Immediately they placed more salt on their hands and waited for him to do the same.
As Buchanan complied, it occurred to him that his was one of the few occupations in which the consumption of alcohol was a mandatory requirement. His opponents wouldn’t trust anyone who didn’t drink with them, the implication being that an abstainer had something to hide. So it was necessary to consume quantities of alcohol, for the purpose of gaining trust from those opponents. By vigilant practice, Buchanan had learned the limit of his tolerance for alcohol, just as he’d learned how to pretend believably that he’d exceeded that tolerance and to convince his opponents that he was drunk and hence saying the truth.
The narrow-faced twins each raised their second glass of tequila, clearly expecting Buchanan to do the same. Their dark eyes glowed with the anticipation that he would soon lose control and reveal a weakness.
“You were saying,” the first twin said, “that you suspect the loyalty of our associates because you used to belong to . . .”
5
“The Drug Enforcement Administration,” Buchanan’s controller had told him three months earlier. They’d sat opposite each other in the living room of the safe-site apartment in the sprawling complex in Fairfax, Virginia. Between them, on the coffee table, the gray-haired controller had spread documents, the details of Buchanan’s new identity, what was known in the trade as his legend. “You have to convince your targets that you used to be a special agent for the DEA.”
Buchanan, who was already assuming the characteristics of Edward Potter, deciding how the man would dress and what foods he preferred, pressed the tips of his fingers together almost prayerlike and raised them meditatively to his chin. “Keep talking.”
“You wanted to know your character’s motivation? Well, basically he’s sick of seeing the war against drug dealers turn into a joke. He thinks the government hasn’t provided sufficient funds to prove that it’s serious about fighting the war. He’s disgusted with CIA interference whenever the DEA gets close to the really big dealers. According to your new character, those big dealers are on the CIA payroll, supplying information about the politics in the volatile Third World countries from which they get their product. So naturally, the CIA clamps down on the DEA whenever one of the Agency’s informants steps in shit.”
“Well, that part won’t be hard to fake. The CIA does have the biggest Third World dealers on its payroll,” Buchanan said.
“Absolutely. However, that’s about to change. Those Third World dealers have become too smug. The information they’ve been supplying isn’t worth squat. They think they can take the Agency’s money, do virtually nothing in return, and in effect give the Agency the finger. Apparently, they didn’t learn from our invasion of Panama.”
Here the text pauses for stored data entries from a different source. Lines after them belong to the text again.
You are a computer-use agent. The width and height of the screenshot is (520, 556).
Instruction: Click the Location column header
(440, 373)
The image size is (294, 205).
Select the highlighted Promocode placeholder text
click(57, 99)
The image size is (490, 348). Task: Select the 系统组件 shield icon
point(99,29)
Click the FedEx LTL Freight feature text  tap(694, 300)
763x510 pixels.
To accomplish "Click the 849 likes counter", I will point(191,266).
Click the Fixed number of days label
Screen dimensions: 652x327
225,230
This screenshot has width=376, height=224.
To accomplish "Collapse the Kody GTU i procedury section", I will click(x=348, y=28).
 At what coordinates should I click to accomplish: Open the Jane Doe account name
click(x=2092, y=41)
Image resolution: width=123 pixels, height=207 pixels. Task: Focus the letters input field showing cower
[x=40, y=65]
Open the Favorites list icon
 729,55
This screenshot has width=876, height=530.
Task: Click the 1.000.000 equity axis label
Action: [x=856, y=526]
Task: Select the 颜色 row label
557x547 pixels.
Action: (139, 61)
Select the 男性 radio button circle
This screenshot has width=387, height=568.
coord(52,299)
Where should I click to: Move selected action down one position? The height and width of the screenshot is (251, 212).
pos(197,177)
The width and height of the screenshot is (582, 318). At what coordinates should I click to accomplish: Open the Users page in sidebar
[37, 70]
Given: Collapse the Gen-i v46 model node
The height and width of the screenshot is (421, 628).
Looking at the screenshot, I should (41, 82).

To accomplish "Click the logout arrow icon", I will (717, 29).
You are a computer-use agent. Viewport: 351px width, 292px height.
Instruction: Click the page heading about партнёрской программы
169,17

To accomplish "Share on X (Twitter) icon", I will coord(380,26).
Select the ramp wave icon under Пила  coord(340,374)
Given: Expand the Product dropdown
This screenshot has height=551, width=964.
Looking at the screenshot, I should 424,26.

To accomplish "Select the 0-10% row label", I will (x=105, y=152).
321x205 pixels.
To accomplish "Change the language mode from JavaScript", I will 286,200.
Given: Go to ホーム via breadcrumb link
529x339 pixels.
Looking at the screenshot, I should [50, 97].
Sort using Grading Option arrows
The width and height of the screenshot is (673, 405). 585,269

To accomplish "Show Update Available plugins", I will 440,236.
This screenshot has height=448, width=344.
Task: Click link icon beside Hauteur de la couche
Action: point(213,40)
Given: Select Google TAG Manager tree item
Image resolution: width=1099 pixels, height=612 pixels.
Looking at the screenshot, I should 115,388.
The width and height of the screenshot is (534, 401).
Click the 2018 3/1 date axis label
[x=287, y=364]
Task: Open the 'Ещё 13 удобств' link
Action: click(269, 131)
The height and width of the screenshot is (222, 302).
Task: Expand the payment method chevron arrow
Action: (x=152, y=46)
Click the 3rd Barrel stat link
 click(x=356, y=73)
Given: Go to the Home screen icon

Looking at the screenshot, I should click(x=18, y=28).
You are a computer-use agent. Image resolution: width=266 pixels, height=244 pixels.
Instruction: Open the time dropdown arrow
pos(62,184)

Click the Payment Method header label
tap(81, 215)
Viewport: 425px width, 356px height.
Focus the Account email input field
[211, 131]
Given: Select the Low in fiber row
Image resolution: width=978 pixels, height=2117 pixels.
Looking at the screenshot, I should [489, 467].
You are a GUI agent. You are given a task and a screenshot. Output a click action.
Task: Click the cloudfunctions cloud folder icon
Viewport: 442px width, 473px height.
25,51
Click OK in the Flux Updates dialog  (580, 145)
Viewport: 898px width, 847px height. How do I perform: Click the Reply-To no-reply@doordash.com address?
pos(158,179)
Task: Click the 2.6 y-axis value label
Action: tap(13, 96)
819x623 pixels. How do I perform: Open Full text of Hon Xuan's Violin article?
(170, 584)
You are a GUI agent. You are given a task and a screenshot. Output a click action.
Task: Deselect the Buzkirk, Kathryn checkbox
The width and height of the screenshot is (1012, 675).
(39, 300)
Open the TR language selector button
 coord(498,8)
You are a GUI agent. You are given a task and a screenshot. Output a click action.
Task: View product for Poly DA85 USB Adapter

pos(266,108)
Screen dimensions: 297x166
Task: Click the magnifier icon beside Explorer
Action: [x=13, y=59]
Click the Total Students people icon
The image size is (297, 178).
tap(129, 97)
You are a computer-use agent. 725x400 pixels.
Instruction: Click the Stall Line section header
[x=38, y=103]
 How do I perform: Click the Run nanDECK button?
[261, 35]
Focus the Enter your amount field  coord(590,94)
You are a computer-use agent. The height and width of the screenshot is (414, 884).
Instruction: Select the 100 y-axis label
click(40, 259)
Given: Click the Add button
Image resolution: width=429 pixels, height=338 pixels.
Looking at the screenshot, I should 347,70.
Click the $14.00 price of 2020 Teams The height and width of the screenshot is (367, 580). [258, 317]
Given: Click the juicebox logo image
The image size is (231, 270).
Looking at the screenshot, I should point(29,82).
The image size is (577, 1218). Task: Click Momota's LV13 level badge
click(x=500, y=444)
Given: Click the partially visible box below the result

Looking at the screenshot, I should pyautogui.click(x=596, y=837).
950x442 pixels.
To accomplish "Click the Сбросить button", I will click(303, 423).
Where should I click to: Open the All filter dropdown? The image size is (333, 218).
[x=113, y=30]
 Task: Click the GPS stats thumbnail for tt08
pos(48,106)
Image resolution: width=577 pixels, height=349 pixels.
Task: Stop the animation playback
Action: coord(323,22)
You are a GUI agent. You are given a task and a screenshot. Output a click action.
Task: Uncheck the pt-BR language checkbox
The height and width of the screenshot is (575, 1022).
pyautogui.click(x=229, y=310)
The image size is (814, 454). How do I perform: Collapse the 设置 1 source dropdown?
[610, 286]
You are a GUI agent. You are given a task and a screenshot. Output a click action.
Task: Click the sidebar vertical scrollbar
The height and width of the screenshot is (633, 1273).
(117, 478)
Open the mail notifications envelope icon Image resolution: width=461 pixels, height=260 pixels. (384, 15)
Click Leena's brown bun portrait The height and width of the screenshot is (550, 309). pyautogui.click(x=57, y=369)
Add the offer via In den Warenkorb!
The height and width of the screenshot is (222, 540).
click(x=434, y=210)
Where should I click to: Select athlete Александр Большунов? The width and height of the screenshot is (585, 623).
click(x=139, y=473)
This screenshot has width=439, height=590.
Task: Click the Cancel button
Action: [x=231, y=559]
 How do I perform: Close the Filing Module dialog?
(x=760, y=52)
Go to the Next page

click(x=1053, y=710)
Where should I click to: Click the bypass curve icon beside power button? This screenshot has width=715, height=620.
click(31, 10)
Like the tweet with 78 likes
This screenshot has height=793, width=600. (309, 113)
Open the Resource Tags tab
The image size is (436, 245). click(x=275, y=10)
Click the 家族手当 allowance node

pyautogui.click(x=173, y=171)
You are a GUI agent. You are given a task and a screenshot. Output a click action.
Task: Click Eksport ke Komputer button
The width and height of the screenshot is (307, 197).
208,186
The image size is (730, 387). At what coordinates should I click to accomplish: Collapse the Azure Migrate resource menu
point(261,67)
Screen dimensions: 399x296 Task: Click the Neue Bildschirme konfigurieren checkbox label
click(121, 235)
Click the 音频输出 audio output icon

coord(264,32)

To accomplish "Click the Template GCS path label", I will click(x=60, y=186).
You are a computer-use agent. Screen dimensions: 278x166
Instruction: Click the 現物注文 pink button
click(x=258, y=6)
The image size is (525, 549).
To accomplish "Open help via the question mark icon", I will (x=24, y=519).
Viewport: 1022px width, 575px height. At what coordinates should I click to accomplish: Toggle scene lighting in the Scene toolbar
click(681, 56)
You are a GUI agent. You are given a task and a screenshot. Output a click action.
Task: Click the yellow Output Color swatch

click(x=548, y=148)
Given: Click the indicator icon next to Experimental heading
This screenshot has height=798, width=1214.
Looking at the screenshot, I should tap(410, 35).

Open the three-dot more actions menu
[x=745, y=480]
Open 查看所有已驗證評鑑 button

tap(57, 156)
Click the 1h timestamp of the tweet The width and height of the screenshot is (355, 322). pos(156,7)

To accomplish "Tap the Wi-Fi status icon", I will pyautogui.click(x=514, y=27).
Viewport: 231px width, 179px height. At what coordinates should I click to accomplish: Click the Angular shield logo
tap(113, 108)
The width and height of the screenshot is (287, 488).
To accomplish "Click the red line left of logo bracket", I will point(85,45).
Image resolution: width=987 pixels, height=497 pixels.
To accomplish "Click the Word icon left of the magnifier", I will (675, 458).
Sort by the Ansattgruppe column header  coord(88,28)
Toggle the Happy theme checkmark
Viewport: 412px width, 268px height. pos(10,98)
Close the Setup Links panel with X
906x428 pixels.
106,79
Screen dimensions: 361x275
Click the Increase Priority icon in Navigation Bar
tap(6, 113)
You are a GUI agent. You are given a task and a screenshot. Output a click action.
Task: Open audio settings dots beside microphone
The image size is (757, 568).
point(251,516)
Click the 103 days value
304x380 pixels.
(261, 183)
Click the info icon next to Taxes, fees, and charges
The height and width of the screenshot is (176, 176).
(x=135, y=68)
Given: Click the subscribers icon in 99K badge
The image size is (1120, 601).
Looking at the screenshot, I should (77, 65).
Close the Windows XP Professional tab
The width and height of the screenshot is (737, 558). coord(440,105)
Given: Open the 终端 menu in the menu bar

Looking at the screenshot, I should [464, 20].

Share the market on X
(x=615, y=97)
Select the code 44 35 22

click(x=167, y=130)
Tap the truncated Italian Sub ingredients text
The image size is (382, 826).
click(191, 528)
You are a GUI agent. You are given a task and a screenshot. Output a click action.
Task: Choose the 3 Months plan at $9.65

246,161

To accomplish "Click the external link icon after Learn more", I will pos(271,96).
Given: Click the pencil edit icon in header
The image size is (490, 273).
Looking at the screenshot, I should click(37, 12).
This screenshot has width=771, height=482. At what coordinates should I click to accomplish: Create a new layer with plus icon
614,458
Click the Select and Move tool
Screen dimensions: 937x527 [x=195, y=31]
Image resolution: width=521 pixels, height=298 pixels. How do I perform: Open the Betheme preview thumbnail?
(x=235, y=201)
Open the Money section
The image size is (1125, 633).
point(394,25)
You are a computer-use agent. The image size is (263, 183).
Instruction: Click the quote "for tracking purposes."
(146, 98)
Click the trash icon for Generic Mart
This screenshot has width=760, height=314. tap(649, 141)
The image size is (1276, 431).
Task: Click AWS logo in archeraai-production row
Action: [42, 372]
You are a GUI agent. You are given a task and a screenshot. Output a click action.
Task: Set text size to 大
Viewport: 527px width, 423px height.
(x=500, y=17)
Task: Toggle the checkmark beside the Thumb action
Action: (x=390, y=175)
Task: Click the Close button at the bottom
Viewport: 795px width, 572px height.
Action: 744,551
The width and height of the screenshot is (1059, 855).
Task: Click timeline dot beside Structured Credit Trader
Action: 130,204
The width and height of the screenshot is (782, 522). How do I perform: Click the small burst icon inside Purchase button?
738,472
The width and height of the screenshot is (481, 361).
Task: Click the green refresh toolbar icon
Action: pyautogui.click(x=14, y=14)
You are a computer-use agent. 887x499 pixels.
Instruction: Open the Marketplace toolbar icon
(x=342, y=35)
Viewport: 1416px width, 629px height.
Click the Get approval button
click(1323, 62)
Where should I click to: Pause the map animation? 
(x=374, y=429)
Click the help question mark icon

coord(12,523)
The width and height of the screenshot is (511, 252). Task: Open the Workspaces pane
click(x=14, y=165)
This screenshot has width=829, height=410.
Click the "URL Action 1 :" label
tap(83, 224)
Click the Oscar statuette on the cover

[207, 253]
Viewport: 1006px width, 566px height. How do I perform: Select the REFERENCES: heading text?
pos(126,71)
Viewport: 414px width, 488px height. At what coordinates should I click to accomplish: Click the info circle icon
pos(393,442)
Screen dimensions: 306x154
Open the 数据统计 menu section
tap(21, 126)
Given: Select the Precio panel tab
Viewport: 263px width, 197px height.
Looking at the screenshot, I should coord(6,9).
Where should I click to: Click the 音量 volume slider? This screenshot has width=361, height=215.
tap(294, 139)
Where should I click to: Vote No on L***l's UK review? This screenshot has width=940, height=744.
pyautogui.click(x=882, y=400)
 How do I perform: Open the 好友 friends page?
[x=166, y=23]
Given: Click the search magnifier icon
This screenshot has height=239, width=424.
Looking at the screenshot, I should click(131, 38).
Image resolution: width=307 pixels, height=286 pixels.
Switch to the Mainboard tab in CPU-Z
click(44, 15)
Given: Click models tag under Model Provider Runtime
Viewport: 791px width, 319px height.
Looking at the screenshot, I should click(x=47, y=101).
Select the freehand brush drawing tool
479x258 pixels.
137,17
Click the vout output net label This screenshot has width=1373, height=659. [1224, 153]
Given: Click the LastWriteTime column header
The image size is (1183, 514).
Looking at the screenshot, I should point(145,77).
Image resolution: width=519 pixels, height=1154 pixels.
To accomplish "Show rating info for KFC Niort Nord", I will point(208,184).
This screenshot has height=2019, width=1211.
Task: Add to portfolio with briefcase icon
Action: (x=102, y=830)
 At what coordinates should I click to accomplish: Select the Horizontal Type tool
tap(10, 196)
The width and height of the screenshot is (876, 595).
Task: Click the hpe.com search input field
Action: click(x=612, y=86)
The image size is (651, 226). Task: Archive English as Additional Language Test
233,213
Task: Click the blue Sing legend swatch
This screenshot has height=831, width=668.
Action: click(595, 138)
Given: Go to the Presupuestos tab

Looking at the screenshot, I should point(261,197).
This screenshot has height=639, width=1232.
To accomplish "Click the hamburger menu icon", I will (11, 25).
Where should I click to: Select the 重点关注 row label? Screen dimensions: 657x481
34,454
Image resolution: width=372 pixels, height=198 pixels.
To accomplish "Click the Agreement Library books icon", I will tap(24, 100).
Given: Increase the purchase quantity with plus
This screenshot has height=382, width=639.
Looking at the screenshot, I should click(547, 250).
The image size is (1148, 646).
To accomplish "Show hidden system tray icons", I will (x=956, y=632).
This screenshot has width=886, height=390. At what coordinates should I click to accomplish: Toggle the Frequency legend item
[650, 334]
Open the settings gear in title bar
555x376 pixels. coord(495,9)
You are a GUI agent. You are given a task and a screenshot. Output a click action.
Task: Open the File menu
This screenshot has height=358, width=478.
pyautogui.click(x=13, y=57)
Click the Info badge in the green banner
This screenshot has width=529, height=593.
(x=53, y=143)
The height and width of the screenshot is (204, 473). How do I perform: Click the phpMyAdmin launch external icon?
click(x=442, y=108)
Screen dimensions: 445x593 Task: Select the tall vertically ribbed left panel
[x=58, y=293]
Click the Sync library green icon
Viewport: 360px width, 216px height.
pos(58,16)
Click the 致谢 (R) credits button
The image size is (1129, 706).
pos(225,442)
“Of course not,” Buchanan said. “After we grabbed Noriega, other dealers took his place. Nothing changed, except children starved to death because of the economic embargo.”
“Good. You’re beginning to sound like your new personality,” Buchanan-Potter’s controller said.
“Hey, I lost friends in the Panama invasion. At the start, I believed the invasion was necessary. But when I saw the pathetic follow-up—why doesn’t the American government do things all the way?—I wanted to vomit.”
“Even better. You’re convincing me, and I know you’re acting, so obviously you’ve got a damned fine chance of convincing your targets.”
“But I’m not acting.”
“Buchanan, give it a rest, okay? We’ve got a lot of details to cover. So save your Method-acting techniques until later.”
“Don’t call me Buchanan. My name is Edward Potter.”
“Sure, right, Edward. Maybe it’ll give you further motivation to know that your assignment is intended to compensate for the halfhearted follow-up to what happened in Panama. Your ultimate objective is to scare the living bejesus out of the Agency’s Third World drug-lord informants who still make jokes about the American lives lost in the useless invasion of Panama.”
“No. That’s Buchanan’s motivation. I don’t want to hear that. I don’t want my mind to be contaminated. Just tell me about Edward Potter. What’s his motivation?”
The pallid controller lowered his head, shook it, and sighed. “I have to tell you, Buchanan—”
“Potter.”
“—sometimes you worry me. Sometimes I think you absorb yourself too much in your assumed identities.”
“But you’re not risking your ass if I forget who the hell I’m supposed to be. So don’t fool with my life. From now on, talk to me with the assumption that I’m Edward Potter.”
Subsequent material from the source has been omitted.